Stakeholders can usually be identified as those whose interest or services could be affected. These are the stakeholders that can be directly impacted such as content providers and publishers (because their content gets crawled) and web crawler services that crawl the web such as common crawl or Internet archivists such as Internet Archive or AI libraries (because they crawl content). The providers of online services could be the copyright owners or could be providing a service that uses potentially copyrighted materials (for example platforms that host user generated content might not have ownership of all the content that their users post but they still provide a service).
4) What rights and whose rights are at stake?
As the field develops the effect of Internet enabled AI, the impact of laws and regulation, standards and policies can become more apparent on rights. At the present the rightsholders that most regulations and laws try to protect are copyright owners. It’s important to clarify and acknowledge that copyright and intellectual property rights are not the only rights that could be impacted and it is very important to track the potential impact of policies on other rights.
People around the world, especially in recent years, increasingly access essential services and knowledge through the Internet. The AI enabled apps that operate on the Internet could potentially make such access to knowledge and services even easier. So the right to access to information and knowledge and essential services could potentially be impacted if policies are too restrictive. There are also other rights holders such as creators and publishers that have certain rights over the usage and distribution of their materials. This helpful lawsuit tracker that WIRED put together recently can clarify to a certain extent which copyrights holders and what kind of AI developers and providers the mapping exercise should include.

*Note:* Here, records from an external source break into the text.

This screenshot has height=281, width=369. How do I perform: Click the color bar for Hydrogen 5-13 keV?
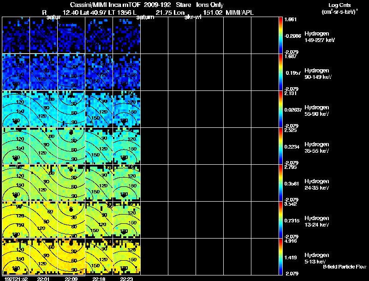click(281, 257)
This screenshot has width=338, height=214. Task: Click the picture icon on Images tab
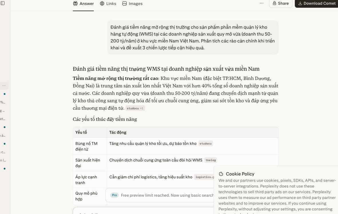pyautogui.click(x=124, y=3)
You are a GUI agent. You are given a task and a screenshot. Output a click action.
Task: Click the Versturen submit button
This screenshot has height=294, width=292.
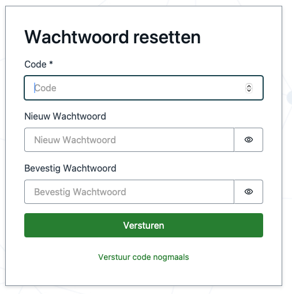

Who are the stakeholders in this space?
Based on our analysis the stakeholders that are involved in these conversations and policies for now are:
- AI developers (commercial and noncommercial),
- Internet platforms that use AI or their users use AI (for example Wikipedia)
- AI users and civil society organizations who advocate for rights such as freedom of expression, access to information and knowledge and others
- Web crawler services
- Internet archivists and AI libraries (Data repositories and Open-source datasets)
- Publishers and copyrights owners
- Regulators, policymakers, international organizations that have a human rights and technology mandate as well as international organizations that have an intellectual property mandate, Internet and web standards bodies (WIPO, Internet Engineering Taskforce – IETF, W3C and others)
Internet stakeholders must be involved with Internet enabled AI governance
As we can see from this stakeholder mapping exercise, many of these AI stakeholders are Internet stakeholders. The emerging issues are as old as the Internet and we do not have to reinvent the wheel but obviously new challenges will arise but lessons of the past should not be ignored. The stakeholders mentioned here are also evolving and new actors could be generated.
Next, DigitalMedusa will focus on deepening its analysis of Internet-enabled AI by engaging with key stakeholders, including AI developers, publishers, civil society organizations, and policymakers, to address pressing concerns like data usage, web crawling, content rights and access to online services and knowledge rights. By leveraging lessons from past Internet governance challenges, we will propose actionable strategies to address emerging issues and ensure that policies remain adaptive, inclusive, and future-focused preventing the Internet from becoming a fragmented and fractured walled garden materials and services.